The Listening Lab traveled to nine different areas in Macon-Bibb County earlier this year and you met us there – as well as online – to complete a survey telling us what in the community concerned you most.
Your first chance to hear candidates Lester Miller and Cliffard Whitby debate on 13WMAZ will be on Tuesday at 7 p.m. It will be streamed live on our website and on the 13WMAZ Facebook page.
If you are unable to watch the debate live on Tuesday night, we will be airing it 5 p.m. Wednesday on 13WMAZ.
The last day of early voting in Macon-Bibb County is Aug. 7 and then election day will be held the following Tuesday on Aug. 11.
Here is some biographical information on the two candidates:
Miller was one of the first candidates to enter the race.
He's a familiar face in Macon. He played baseball at Southwest High School and got his bachelors and law degree at Mercer University.
He's now a sole practitioner at his Macon law firm downtown. He's served on the Bibb County Board of Education for the past seven years and was board president three of the last four.
Miller said two of his priorities are lowering the crime rate and improving the staffing numbers for public safety workers. He promised to improve that in a campaign ad.
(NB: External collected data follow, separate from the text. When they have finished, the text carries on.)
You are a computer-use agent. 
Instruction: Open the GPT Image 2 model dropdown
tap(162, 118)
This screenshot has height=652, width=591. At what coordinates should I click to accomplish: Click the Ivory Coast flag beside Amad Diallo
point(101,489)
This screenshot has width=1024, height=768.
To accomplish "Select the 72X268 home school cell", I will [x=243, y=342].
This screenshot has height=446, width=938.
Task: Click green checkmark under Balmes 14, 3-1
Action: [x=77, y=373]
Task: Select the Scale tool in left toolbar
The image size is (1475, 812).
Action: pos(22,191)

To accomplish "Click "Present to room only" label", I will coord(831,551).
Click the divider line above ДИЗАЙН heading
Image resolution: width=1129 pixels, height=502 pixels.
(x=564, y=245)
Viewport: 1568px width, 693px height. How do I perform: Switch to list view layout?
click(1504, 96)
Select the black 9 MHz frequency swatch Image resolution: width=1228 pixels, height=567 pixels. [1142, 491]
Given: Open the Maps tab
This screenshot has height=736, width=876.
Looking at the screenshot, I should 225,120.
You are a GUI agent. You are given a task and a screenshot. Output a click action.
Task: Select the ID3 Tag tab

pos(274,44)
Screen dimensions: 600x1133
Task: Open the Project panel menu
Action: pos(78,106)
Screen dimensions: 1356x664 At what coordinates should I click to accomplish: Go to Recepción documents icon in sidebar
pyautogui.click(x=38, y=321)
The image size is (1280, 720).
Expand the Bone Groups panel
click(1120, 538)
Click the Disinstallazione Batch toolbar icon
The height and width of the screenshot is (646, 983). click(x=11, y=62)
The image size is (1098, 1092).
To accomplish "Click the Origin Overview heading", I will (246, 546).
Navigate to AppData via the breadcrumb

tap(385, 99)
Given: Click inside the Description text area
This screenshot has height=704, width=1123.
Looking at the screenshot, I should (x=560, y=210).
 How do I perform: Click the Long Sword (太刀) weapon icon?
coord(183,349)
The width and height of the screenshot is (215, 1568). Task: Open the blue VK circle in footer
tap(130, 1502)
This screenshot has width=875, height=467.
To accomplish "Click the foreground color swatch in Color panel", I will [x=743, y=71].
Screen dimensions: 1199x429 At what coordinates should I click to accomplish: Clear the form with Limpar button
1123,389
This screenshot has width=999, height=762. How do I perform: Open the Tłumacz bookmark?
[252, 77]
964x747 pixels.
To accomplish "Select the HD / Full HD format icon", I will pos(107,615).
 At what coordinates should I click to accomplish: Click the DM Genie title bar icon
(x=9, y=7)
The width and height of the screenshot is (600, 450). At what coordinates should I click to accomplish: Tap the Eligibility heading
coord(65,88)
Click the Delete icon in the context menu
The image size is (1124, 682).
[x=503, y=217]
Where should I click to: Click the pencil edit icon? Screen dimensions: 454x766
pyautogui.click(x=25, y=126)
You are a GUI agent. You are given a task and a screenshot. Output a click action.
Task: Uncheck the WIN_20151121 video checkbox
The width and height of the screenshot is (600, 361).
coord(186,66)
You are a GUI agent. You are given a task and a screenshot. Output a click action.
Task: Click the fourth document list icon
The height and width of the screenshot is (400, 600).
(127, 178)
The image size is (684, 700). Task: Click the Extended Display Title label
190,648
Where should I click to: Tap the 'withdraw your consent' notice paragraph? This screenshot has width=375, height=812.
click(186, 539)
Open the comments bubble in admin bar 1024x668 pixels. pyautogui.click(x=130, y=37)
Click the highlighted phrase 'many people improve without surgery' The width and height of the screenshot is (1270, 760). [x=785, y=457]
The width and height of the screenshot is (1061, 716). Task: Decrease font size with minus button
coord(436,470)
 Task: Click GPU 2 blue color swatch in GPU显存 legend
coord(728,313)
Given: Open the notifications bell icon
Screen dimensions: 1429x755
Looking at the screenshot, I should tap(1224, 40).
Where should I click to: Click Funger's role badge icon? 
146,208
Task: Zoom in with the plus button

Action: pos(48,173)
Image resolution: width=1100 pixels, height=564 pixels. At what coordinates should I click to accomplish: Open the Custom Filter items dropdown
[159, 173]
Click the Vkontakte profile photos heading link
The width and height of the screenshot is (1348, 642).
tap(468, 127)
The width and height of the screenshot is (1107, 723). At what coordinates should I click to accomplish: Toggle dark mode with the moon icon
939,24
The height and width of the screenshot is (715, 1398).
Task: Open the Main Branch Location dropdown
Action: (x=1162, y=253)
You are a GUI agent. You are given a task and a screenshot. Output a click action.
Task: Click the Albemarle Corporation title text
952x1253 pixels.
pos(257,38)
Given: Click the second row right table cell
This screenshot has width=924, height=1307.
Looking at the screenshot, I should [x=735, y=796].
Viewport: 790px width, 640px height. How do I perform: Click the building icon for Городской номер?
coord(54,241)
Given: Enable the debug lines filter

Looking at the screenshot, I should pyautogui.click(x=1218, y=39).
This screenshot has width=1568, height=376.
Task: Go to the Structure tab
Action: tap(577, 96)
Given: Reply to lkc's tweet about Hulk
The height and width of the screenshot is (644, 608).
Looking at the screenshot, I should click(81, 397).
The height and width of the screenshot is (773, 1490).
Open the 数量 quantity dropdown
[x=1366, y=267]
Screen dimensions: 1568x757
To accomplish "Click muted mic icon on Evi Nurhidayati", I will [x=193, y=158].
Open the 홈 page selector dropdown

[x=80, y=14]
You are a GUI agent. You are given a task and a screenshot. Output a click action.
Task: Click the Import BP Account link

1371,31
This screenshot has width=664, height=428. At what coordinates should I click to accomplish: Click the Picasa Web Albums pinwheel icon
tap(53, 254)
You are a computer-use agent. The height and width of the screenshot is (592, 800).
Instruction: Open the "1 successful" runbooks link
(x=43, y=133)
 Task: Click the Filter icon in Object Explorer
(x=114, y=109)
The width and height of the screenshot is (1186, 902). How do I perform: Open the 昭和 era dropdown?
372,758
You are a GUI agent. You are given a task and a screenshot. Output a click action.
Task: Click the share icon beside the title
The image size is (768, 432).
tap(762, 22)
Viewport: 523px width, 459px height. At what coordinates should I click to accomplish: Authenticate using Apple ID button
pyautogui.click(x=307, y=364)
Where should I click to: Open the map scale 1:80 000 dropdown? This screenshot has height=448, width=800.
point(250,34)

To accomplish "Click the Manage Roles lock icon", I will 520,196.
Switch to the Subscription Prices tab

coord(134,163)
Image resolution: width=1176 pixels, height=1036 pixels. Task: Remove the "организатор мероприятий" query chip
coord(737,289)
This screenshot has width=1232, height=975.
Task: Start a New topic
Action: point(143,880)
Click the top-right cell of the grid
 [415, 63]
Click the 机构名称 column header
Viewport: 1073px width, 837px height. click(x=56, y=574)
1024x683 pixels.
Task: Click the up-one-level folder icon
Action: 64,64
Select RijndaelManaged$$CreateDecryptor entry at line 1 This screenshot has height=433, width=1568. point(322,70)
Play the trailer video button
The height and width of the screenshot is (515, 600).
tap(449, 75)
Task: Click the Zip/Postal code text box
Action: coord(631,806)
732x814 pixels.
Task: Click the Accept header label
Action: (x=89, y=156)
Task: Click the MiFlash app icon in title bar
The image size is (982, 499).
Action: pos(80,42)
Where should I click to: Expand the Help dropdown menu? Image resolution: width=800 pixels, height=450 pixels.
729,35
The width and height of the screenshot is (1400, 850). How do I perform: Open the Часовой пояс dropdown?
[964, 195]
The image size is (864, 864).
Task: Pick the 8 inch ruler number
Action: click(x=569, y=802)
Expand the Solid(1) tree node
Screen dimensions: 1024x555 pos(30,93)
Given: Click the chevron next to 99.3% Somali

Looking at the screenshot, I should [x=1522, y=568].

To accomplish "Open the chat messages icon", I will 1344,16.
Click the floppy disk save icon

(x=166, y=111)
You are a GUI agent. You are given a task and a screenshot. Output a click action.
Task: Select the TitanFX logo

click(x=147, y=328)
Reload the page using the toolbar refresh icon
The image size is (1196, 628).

He said a solution is to implement his Justice Works program. The voluntary program would allow felons, convicted of non-violent crimes, to work jobs while incarcerated.
Miller said if the county focuses on public safety, it could also help with commercial blight and bringing business back to Macon -- another one of his priorities.
Other issues he addressed in his campaign are balancing the budget, lowering taxes and improving schools.
Whitby was born and raised in Macon's Unionville neighborhood and has run businesses in this city for decades.
He's also worked to bring some more businesses to Bibb County as a developer and former chairman of the Macon-Bibb County Industrial Authority.
After being acquitted on federal laundering and bribery charges in October 2018, Whitby said the community has been split and divided. He added that he wanted to heal the community.
Whitby said he wanted to tackle crime and blight by getting to the roots of the problem with a six-point plan he announced last November.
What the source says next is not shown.